— START Recorded information —

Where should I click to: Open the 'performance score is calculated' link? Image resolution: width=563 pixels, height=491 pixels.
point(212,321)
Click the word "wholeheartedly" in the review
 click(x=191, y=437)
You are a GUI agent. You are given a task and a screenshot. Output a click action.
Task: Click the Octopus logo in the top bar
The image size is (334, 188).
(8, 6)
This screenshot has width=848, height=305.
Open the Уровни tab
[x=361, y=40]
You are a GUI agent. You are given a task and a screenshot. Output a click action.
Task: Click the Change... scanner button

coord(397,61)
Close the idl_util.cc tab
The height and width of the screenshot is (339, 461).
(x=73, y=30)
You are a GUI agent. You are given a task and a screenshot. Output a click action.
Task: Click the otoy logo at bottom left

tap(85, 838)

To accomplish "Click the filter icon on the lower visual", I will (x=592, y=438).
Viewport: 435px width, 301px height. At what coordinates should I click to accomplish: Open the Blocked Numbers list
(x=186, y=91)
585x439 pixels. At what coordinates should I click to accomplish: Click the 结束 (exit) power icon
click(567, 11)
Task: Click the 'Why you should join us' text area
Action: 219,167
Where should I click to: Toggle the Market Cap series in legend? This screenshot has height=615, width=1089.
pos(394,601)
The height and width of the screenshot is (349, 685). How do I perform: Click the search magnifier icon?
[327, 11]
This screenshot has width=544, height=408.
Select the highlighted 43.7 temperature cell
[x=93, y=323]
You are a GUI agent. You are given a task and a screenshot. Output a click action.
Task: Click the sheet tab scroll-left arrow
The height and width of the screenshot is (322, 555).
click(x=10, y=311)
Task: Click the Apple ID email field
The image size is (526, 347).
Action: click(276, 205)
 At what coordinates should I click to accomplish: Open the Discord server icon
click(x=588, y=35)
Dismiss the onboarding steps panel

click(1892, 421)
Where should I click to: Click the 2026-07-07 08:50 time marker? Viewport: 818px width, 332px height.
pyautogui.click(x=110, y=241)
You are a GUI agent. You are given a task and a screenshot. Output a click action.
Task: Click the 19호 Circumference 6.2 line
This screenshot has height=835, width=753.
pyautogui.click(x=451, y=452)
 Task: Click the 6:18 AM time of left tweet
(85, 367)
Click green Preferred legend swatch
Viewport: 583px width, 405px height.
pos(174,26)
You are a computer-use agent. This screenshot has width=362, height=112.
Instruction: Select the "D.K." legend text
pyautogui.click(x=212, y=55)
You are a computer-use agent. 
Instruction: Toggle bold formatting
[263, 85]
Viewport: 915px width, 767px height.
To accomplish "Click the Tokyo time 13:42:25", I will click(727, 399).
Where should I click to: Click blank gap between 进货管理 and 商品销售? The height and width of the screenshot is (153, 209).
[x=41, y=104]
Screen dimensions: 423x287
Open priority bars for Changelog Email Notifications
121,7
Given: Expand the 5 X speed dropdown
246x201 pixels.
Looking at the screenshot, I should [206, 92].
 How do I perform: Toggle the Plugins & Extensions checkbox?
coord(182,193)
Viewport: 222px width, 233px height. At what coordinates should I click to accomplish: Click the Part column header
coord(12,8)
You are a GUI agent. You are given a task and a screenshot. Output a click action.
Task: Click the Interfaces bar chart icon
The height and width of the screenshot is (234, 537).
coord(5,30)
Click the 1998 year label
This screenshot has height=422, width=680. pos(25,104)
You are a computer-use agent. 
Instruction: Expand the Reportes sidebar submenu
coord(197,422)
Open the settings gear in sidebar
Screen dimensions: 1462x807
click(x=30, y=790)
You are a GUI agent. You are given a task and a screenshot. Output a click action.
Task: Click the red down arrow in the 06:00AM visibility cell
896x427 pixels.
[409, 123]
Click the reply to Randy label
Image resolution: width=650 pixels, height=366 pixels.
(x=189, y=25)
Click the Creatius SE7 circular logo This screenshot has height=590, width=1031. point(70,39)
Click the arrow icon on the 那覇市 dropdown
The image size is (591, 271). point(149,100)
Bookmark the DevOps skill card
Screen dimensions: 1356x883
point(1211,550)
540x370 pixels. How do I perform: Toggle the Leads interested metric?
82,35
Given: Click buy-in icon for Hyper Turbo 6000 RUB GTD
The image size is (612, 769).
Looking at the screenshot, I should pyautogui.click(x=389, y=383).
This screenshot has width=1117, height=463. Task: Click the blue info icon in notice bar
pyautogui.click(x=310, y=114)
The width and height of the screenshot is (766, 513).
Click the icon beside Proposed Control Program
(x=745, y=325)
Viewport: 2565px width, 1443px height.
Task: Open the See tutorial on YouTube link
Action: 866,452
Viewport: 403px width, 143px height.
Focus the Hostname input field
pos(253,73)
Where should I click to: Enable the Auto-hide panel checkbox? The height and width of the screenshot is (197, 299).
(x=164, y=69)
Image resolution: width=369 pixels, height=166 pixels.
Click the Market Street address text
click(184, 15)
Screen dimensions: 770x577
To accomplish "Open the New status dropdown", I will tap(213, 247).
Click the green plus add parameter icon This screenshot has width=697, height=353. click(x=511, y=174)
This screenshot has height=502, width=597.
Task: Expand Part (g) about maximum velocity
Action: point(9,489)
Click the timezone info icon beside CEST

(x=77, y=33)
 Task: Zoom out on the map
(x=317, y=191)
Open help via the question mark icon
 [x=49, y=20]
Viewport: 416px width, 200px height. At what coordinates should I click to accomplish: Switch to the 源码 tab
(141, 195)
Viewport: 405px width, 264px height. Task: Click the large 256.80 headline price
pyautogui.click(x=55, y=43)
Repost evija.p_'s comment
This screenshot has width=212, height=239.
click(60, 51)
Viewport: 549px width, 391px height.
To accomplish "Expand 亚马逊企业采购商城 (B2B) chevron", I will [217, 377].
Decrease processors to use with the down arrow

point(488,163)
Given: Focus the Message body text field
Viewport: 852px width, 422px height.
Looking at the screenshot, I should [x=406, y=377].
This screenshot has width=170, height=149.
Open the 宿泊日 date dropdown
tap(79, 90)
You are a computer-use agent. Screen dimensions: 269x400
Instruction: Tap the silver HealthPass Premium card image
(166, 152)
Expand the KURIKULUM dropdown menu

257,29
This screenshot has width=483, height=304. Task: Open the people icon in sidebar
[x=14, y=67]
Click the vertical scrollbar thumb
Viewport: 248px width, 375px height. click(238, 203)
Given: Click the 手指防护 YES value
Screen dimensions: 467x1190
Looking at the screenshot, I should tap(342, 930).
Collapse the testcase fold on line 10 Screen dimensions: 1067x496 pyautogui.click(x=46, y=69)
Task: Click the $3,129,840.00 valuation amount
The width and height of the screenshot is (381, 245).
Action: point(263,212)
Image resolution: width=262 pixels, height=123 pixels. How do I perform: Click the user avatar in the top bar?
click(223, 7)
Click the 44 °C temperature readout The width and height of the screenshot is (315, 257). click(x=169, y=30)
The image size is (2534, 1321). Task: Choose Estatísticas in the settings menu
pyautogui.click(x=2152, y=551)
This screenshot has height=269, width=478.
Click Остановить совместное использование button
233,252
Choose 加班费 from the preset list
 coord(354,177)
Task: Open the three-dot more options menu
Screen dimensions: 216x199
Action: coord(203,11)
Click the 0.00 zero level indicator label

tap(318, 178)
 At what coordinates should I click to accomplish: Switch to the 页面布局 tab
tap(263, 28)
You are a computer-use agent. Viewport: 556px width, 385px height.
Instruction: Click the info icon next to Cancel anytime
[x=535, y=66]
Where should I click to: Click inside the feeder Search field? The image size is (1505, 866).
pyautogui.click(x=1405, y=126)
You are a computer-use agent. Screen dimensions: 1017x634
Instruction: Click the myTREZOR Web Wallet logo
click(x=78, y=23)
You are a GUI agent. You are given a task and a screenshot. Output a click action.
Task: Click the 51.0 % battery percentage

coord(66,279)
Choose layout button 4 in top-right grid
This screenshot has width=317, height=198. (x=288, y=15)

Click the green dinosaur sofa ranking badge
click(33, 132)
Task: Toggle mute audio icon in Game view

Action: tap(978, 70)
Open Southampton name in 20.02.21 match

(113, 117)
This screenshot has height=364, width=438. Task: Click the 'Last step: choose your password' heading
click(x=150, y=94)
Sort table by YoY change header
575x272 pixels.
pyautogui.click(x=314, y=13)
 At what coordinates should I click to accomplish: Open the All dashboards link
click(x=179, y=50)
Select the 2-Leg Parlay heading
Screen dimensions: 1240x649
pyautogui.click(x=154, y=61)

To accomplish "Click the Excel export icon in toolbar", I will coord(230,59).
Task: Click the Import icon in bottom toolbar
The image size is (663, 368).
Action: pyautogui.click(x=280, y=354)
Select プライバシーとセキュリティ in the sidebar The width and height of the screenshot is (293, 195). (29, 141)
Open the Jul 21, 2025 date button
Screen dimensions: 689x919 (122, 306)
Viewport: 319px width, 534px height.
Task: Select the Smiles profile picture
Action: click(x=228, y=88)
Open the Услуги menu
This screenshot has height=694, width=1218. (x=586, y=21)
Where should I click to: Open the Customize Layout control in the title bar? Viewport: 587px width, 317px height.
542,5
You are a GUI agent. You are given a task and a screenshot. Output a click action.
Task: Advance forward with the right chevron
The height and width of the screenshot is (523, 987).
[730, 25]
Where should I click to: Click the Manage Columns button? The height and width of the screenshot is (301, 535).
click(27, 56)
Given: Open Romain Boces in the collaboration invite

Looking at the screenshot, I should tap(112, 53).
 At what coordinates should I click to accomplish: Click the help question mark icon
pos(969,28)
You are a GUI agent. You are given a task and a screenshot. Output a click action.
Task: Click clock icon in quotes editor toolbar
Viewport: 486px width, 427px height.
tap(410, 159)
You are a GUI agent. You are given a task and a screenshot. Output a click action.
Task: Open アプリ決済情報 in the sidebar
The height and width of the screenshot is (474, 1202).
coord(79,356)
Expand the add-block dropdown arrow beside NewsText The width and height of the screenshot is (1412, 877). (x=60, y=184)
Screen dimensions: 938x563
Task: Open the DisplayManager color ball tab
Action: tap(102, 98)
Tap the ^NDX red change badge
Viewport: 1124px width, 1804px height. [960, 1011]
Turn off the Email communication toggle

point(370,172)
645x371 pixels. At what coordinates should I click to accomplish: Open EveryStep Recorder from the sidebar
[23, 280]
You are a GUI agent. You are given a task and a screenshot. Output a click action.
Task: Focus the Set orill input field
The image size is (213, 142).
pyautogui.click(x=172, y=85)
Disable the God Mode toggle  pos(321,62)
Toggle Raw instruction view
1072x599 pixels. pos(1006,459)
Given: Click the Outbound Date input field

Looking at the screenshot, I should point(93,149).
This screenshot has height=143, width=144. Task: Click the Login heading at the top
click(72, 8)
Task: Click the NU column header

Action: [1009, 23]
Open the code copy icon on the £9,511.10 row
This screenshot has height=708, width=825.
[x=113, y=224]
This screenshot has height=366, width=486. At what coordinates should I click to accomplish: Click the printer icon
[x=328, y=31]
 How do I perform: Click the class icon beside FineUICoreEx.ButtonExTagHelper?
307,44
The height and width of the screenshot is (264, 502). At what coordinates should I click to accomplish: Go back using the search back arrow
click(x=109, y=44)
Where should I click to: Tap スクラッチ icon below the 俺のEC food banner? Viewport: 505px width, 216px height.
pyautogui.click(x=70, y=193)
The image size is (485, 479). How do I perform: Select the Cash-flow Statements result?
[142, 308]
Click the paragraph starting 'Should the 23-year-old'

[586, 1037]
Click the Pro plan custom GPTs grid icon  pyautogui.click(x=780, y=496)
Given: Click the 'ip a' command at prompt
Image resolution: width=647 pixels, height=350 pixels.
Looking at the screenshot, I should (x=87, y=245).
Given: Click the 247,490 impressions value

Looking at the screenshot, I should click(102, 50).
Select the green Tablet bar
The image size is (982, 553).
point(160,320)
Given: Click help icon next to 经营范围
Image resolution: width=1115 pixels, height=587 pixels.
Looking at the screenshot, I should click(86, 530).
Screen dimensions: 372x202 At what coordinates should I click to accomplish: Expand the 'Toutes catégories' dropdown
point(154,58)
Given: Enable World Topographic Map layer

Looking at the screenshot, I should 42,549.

— END Recorded information —

- **Task description**:
Render the listing from its first line through the line containing "[x=361, y=40]", inclusive, as a JSON list of strings with one string per line, leaving out any blank lines.

- **The reply**:
[
  "Where should I click to: Open the 'performance score is calculated' link? Image resolution: width=563 pixels, height=491 pixels.",
  "point(212,321)",
  "Click the word \"wholeheartedly\" in the review",
  " click(x=191, y=437)",
  "You are a GUI agent. You are given a task and a screenshot. Output a click action.",
  "Task: Click the Octopus logo in the top bar",
  "The image size is (334, 188).",
  "(8, 6)",
  "This screenshot has width=848, height=305.",
  "Open the Уровни tab",
  "[x=361, y=40]"
]